After adjusting for IGHV status, researchers isolated 19 gene sets that clustered samples into two groups that appeared significantly linked to time to first treatment (Bonferroni-adjusted P < .01).
Cluster 2 — which researchers identified as the most prognostic cluster — contained 290 transcripts and showed a highly significant association with time to first treatment when controlling for IGHV mutation status (P = 6.4 x 10-7). This association persisted in the validation cohort (P = 3.05 x 10–3).
Patients in cluster 2 — which included 36.7% of patients in the test cohort and 34.1% in the validation cohort — demonstrated a more favorable prognosis than those in cluster 1. Cluster 2 comprised 51.5% of IGHV-mutated patients and 6.4% of IGHV-unmutated patients from the test cohort, and 55.5% of IGHV-mutated patients and 5.8% of IGHV-unmutated patients from the validation cohort.
Using this 290-gene expression signature and IGHV mutation status, researchers stratified patients into four groups — defined by a high- or low-risk transcriptomic profile with or without mutated IGHV — with markedly different time to first treatment.
Patients with mutated IGHV and a low-risk transcriptomic profile only needed treatment in approximately 25% of cases during disease evolution. Patients with mutated IGHV and a high-risk transcriptomic profile, as well as those with unmutated IGHV and a low-transcriptomic profile, demonstrated an intermediate risk for evolution. However, patients with unmutated IGHV and an adverse transcriptomic profile had the highest likelihood of needing treatment in the first year following diagnosis.

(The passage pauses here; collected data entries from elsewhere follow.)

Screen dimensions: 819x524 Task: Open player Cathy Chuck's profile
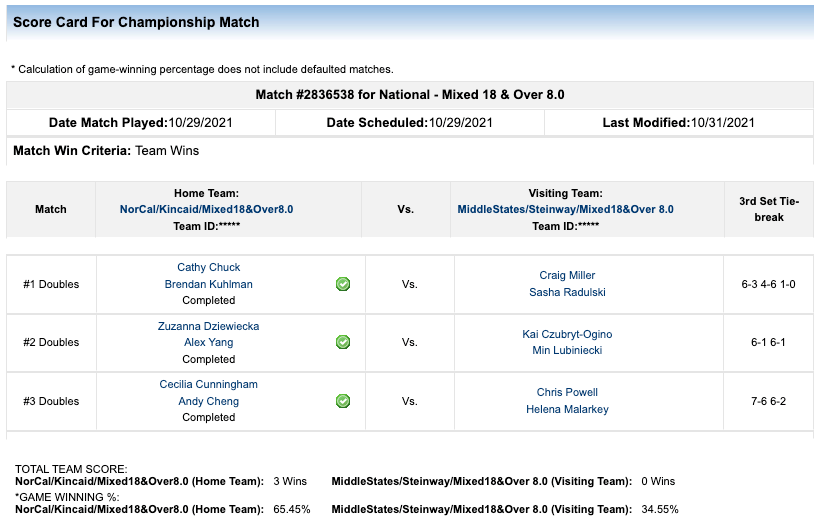pos(209,267)
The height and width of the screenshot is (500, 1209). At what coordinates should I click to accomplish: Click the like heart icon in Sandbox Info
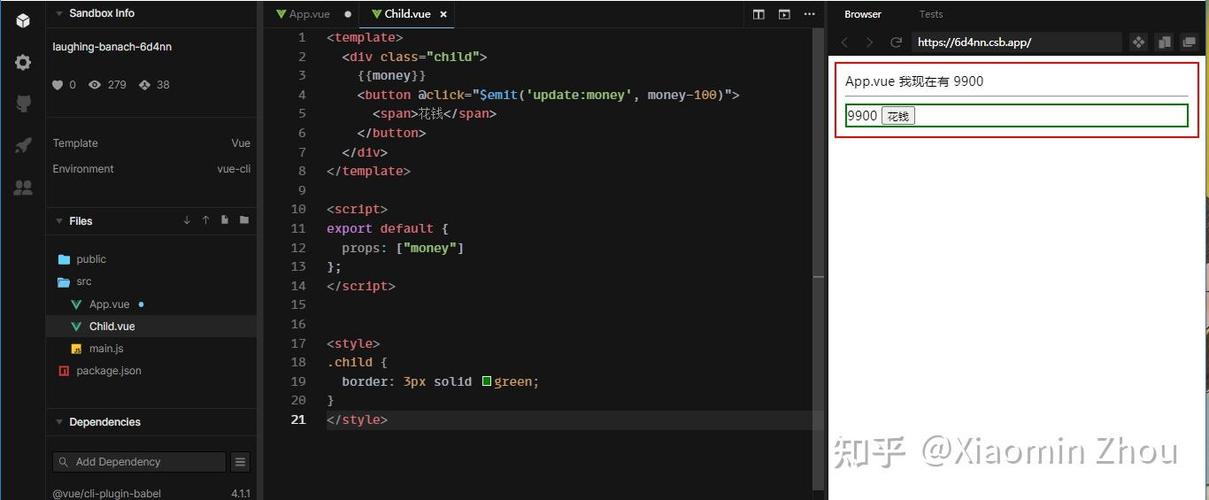(x=58, y=85)
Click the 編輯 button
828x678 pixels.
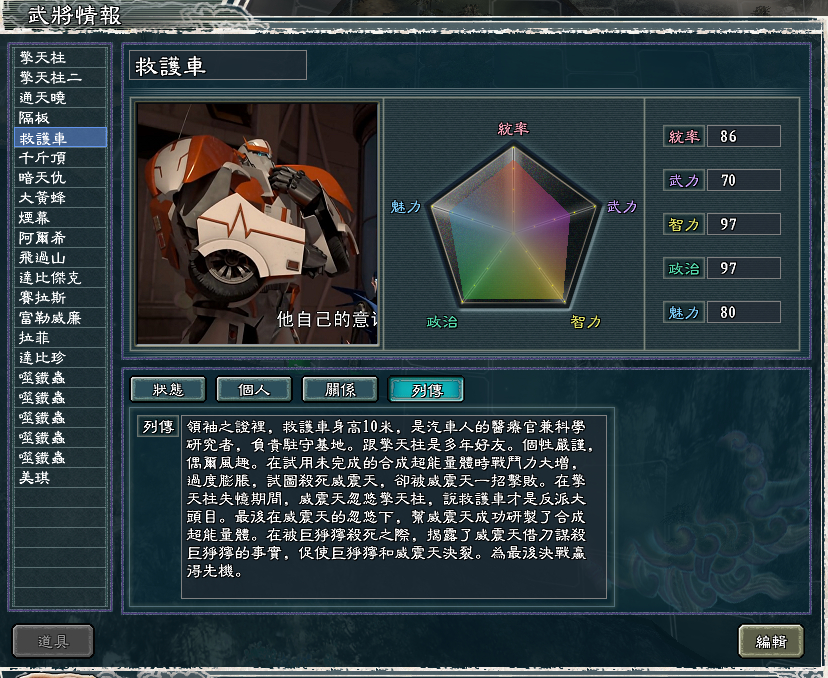pos(771,641)
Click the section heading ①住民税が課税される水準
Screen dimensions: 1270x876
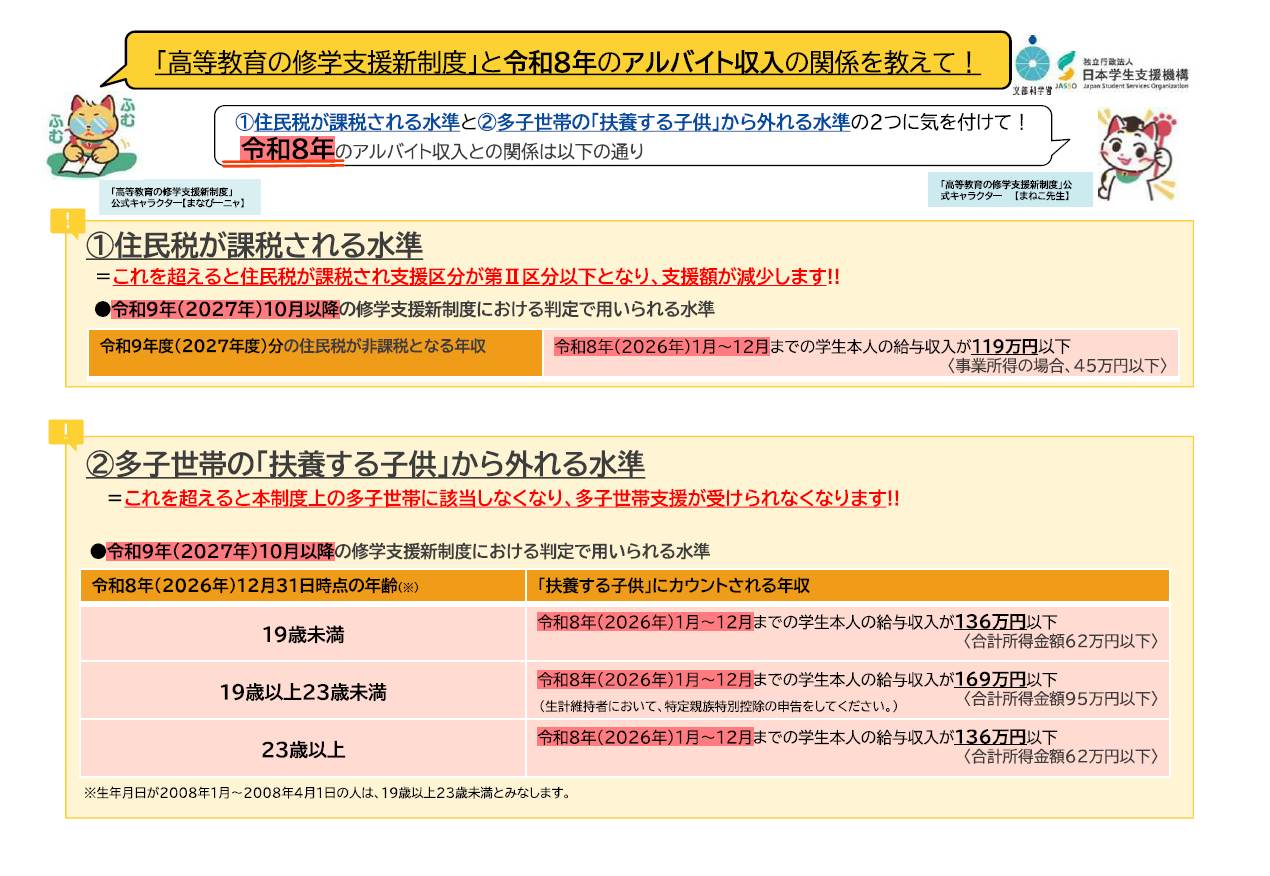click(x=254, y=245)
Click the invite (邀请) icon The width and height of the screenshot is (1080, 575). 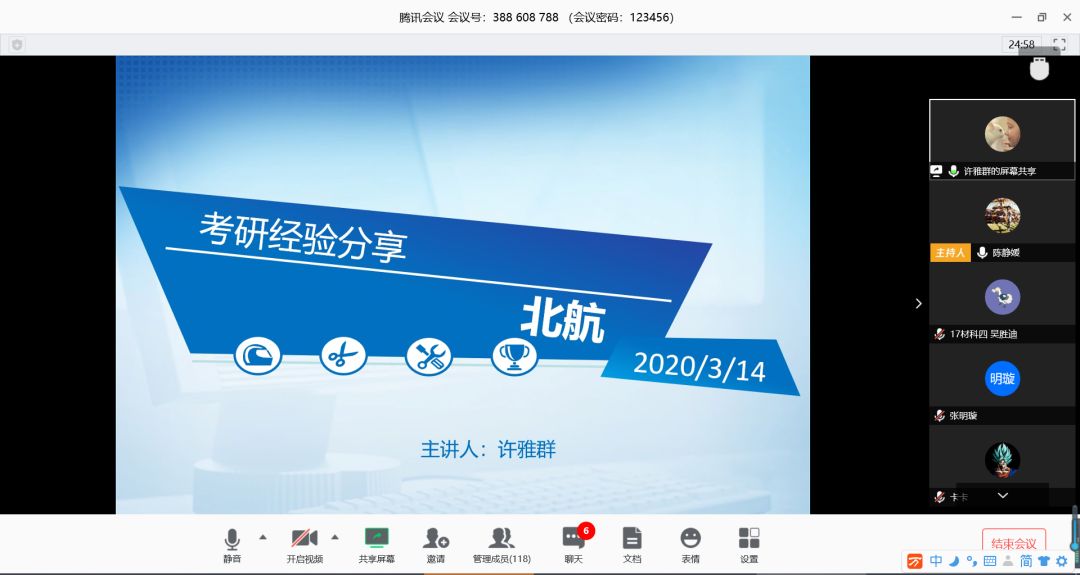(436, 544)
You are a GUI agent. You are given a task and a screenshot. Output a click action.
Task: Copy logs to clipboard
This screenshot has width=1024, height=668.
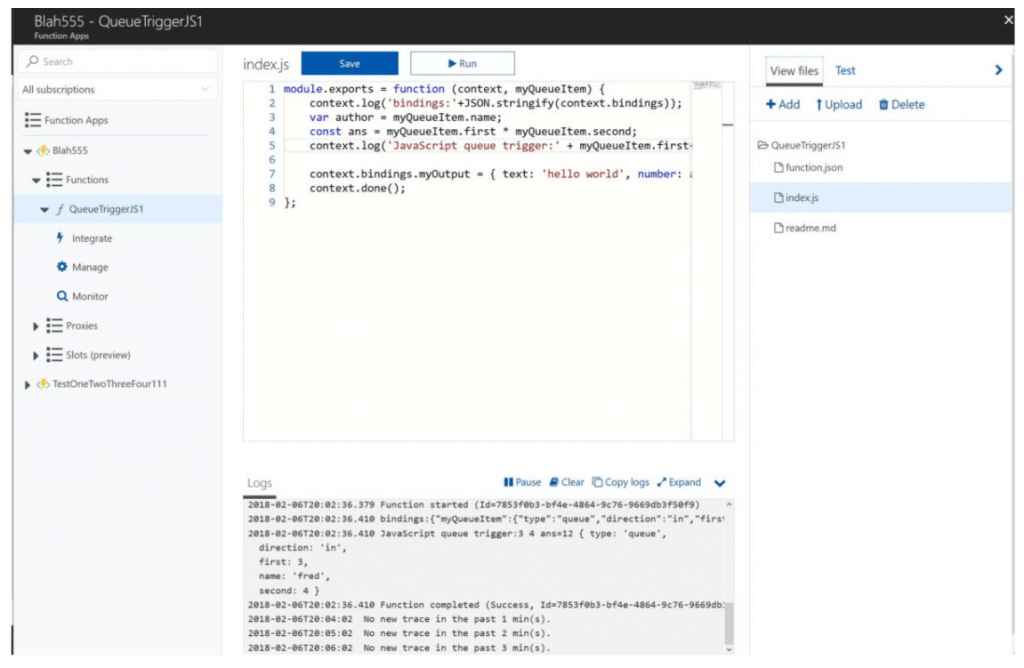[620, 482]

Researchers then sought to develop an artificial intelligence algorithm that would predict a patient with CLL’s need for therapy during the first 5 years following diagnosis. To do so, they created models with all genes associated with time to first treatment with a false discovery rate of 5%, which they tested in 222 patients who had a follow-up of at least 5 years or who had been treated in the first 5 years following diagnosis.
A model with a 2.5% learning rate showed 90% precision and 69.2% recall in determining which patients would need treatment in 5 years. This model demonstrated 88.57% precision in identifying patients who didn’t need treatment in 5 years with 96.88% recall.
“Here we present patterns of gene expression that can improve CLL patient risk stratification with a relatively small set of the transcriptome,” the researchers wrote. “These results may pave the way for the design of new treatment strategies involving early CLL treatment in high-risk patients before disease progression.” – by Jennifer Byrne
Disclosures: The researchers report no relevant disclosures.